If an operation takes 1msec to run or 10msec to run, we don’t care.
The machine (computer) certainly doesn’t care.
Keeping it small
One of the aspects of this approach is to keep all steps very small,
- for understandability,
- for isolation, and
- for UX.
A lot of computer science is devoted to handling accidental complexities which arise from “doing everything at once”.
Keeping everything small avoids such issues.
For example, global variables are only a problem in code that contains more than 7±2 lines (total). Scoping was added to make variables “local” to code and to improve locality-of-reference for when code becomes too large to understand in one gulp5.

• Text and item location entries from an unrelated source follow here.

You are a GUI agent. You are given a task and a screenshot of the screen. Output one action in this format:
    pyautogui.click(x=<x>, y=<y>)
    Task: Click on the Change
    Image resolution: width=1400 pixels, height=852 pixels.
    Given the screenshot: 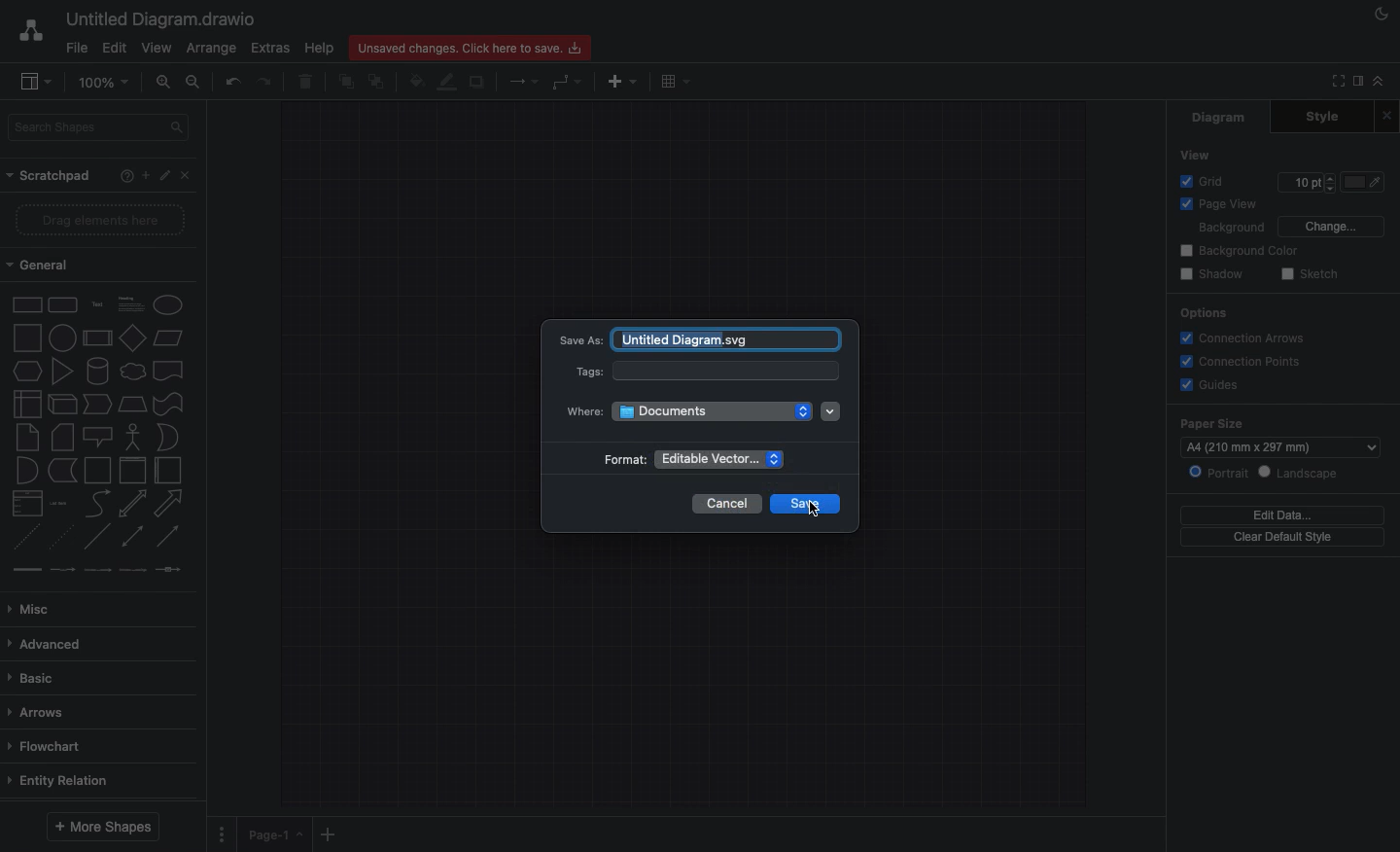 What is the action you would take?
    pyautogui.click(x=1331, y=225)
    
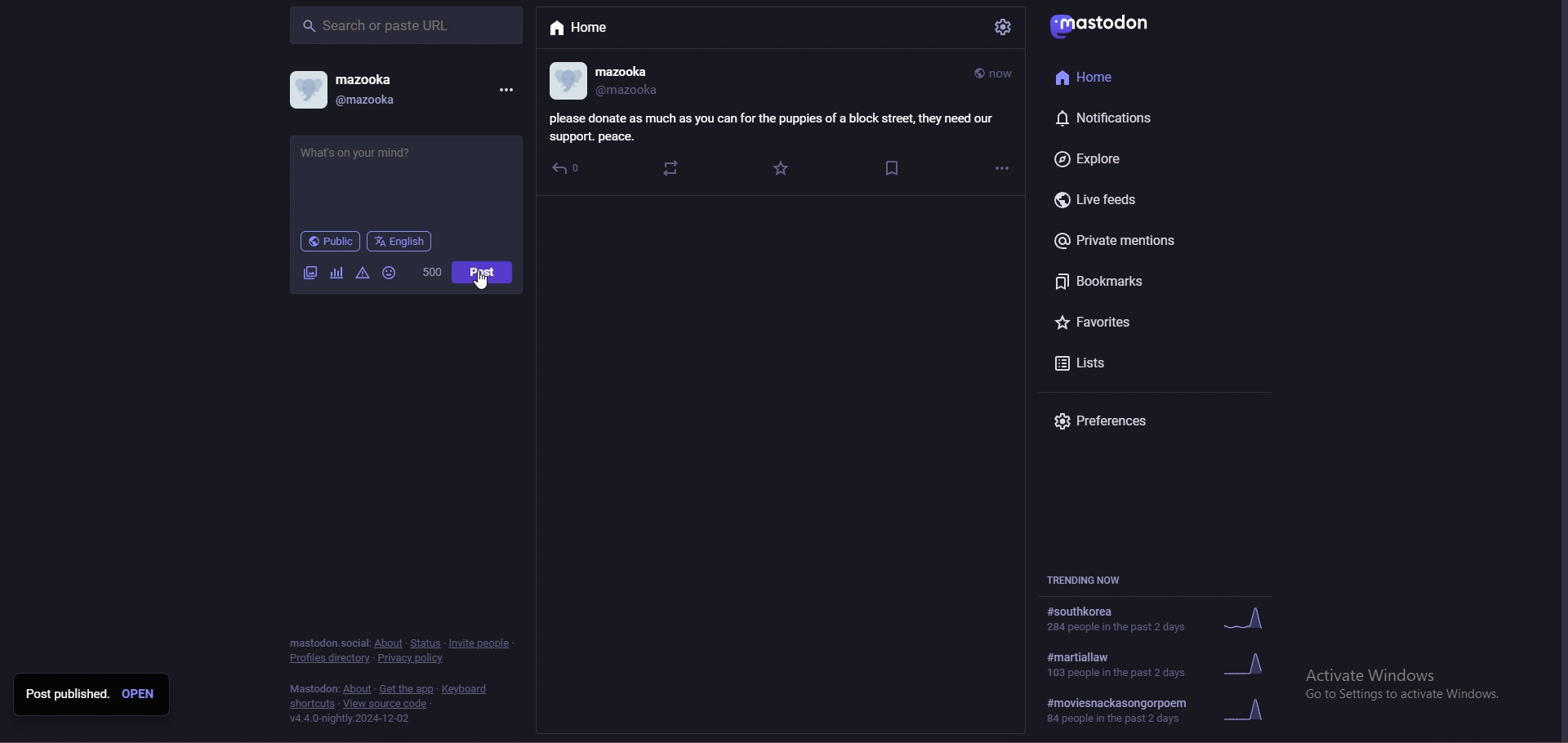 This screenshot has height=743, width=1568. What do you see at coordinates (1134, 321) in the screenshot?
I see `favourites` at bounding box center [1134, 321].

It is probably possible to do this in 1 step and to make the code more efficient. Such optimizations are left up to Optimization Engineers, and do not concern Architects. The main goal of Architecture is to show one way of coding this and to make the description understandable. Corollary: if you are itching to make this code more efficient, then the Architecture is understandable. ↩
Bagof is, in essence, a loop. The PROLOG engine decides how to implement the loop (recursion) efficiently (maybe for each use). ↩
Again, PROLOG gurus might re-write this set of rules differently, maybe using PROLOG’s retract clause, but, we are writing an Architecture that can be understood by more programmers than just PROLOG gurus. ↩
Swipl does allow non-sorted rules, but needs extra syntactic noise. It is simple-enough to call UNIX sort after every phase. ↩
It was thought that libraries were a solution, but libraries tend to contain hidden dependencies, e.g. Call/Return using a hardware-assisted, hidden global variable (SP). That problem (the use of a global SP) was eliminated by adding an epicycle called threads. This new epicycle caused new accidental complexities, e.g. preemption, which led to thread safety problems … and so on.) ↩